« Ni valeur, ni fin suprême, l’Homme majuscule n’existe pas. Après la Shoa, le goulag, l’humanisme a le devoir de rappeler aux hommes et aux
femmes que, si nous ne sommes pas les seuls législateurs, c’est uniquement par la mise en question continue de notre condition personnelle
historique et sociale que nous pouvons décider de la société et de l’histoire.€(…) L’humanisme est un processus de refondation permanente qui
ne se développe que par la rupture et ces ruptures sont des innovations. » (Extrait de son intervention à la rencontre interreligieuse d’Assise)
« Parce qu’il éveille le besoin de liberté des hommes et des femmes, l’humanisme nous apprend à les soigner. Le souci amoureux d’autrui,
le soin de la terre, des jeunes, des malades, des handicapés, des vieillissants dépendants, sont des expériences intérieures qui créent
des proximités nouvelles et des solidarités inouïes. Nous n’avons pas d’autre moyen que l’expérience intérieure pour accompagner les révolutions
anthropologiques qu’annoncent déjà la course en avant des sciences, le laisser-aller des techniques et de la finance et l’impuissance du modèle
démocratique pyramidale à canaliser les innovations. (…) Osons parier sur les capacités des hommes et des femmes à croire et savoir ensemble. »
(Extrait de son intervention à la rencontre interreligieuse d’Assise).
Un grand événement, surtout en France, c’est les Lumières. C’est le fait que nous avons abandonné les abus de la religion. (…) Après avoir dénoncé les abus des
religions, qu’est-ce qu’on propose à la place ? (…) (Il y a) une difficulté de l’humanisme à fonder des valeurs qui tiennent. Nous en sommes là. (…)

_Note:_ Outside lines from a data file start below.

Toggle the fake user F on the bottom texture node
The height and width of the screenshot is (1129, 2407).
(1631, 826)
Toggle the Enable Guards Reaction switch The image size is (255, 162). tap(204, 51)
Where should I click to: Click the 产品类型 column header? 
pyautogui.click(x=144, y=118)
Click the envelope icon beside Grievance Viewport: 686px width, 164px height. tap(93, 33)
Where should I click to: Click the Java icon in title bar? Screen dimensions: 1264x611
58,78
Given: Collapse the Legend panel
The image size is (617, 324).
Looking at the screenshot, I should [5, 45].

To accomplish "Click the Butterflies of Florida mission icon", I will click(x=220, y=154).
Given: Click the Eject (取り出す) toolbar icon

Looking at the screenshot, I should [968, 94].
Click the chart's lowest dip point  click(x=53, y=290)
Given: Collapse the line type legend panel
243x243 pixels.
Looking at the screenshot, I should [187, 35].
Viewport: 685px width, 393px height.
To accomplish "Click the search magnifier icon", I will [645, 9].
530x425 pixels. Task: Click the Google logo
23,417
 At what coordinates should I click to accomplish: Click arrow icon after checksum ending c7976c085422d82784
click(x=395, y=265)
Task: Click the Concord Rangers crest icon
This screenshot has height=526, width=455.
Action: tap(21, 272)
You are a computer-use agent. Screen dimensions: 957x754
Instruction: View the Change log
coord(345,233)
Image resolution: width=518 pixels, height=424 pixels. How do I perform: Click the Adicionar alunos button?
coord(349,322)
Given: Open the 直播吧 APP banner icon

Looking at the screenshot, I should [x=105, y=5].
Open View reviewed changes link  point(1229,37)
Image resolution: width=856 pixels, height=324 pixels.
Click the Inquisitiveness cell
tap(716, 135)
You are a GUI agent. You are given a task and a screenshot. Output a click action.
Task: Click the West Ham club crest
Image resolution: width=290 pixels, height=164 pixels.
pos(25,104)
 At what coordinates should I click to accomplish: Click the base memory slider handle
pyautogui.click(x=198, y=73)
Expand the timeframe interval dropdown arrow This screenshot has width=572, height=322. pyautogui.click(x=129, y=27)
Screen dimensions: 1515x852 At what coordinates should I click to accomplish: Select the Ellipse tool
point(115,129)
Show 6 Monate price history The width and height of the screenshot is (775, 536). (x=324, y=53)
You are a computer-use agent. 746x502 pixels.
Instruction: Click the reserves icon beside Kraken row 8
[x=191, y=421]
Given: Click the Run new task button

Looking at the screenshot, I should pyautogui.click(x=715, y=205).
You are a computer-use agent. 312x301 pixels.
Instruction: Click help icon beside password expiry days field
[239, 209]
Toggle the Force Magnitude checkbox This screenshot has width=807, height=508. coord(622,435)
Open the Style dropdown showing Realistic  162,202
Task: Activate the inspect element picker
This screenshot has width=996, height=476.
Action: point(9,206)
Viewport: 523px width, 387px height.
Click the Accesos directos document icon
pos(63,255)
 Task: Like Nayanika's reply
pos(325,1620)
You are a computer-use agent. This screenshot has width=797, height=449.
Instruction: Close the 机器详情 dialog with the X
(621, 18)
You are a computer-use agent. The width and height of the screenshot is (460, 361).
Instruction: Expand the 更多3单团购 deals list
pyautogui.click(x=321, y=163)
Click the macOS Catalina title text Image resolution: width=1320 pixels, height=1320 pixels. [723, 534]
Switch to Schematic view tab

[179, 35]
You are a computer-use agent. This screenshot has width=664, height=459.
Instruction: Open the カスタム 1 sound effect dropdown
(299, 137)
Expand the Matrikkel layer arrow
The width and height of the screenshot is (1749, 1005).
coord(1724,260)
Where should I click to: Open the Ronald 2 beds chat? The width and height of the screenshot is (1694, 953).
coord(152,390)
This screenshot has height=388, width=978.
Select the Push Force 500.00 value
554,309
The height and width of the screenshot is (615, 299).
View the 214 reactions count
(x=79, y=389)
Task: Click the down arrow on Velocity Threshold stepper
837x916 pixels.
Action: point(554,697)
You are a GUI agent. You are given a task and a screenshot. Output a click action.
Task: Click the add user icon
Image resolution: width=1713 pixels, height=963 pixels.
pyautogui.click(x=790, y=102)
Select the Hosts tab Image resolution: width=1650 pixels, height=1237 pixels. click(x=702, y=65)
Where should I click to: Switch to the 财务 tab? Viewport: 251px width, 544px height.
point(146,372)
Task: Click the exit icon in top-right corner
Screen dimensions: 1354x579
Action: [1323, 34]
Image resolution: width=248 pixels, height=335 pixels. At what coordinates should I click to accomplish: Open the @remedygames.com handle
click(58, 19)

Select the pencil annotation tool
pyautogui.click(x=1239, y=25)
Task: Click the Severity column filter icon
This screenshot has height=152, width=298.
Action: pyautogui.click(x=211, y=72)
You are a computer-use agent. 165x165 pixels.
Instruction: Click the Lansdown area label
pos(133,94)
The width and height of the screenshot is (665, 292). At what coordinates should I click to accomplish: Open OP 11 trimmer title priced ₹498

Un des principes que je voudrais défendre consiste à dire que l’humanisme est un soin, un soin d’autrui et un soin d’autrui dans sa fragilité. Nous savons combien,
lorsque nous accompagnons nos proches en souffrance, cet accompagnement nous bouleverse non seulement au niveau de la pensée mais au niveau du
corps dans son ensemble. Nous souffrons, nous sommes malades, nous sommes broyés. L’humanisme assume cette fragilité non seulement
d’autrui mais de moi-même en réponse à autrui. (…) L’accompagnement de la fragilité ne doit pas être fait simplement sur une idéologie de
la prise en charge ou de la solidarité mais sur une mentalité de l’identification. (…) Il faudrait qu’il y ait une empathie profonde sinon (…)
la personne se sent abandonnée et l’accompagnant est renvoyé à une sorte de technicité de telle sorte que l’accompagnement échoue. Il devient
quelque chose d’extrêmement externe. Et c’est là que les religions nous attrapent : ils font mieux que nous. Une des choses qui me révolte c’est que,
aussi bien l’enseignant que l’accompagnateur d’aujourd’hui, n’est pas à la hauteur de ce qu’était la vocation des religieux qui accompagnent la souffrance.
Nous avons raté, nous humanistes, cette dimension là et, pour la rattraper, il faut apprendre l’empathie et le dépassement de l’empathie pour l’élucider ;
pour ne pas être piégé par elle, il faut pouvoir la donner. (…)
Si nous ne tenons pas le coup là-dessus nous serons broyés par une religion qui a de l’avance sur nous parce qu’elle vient de
plus loin et aussi parce qu’ils sont déjà présents, ils ont les institutions qui les soutiennent, ils sont plus combatifs que nous.
Mais en apportant ce soin, ils peuvent apporter aussi leur obscurantisme. Si nous devons combattre leur obscurantisme, il faut être
plus fort qu’eux sur la question du soin et de l’accompagnement d’autrui.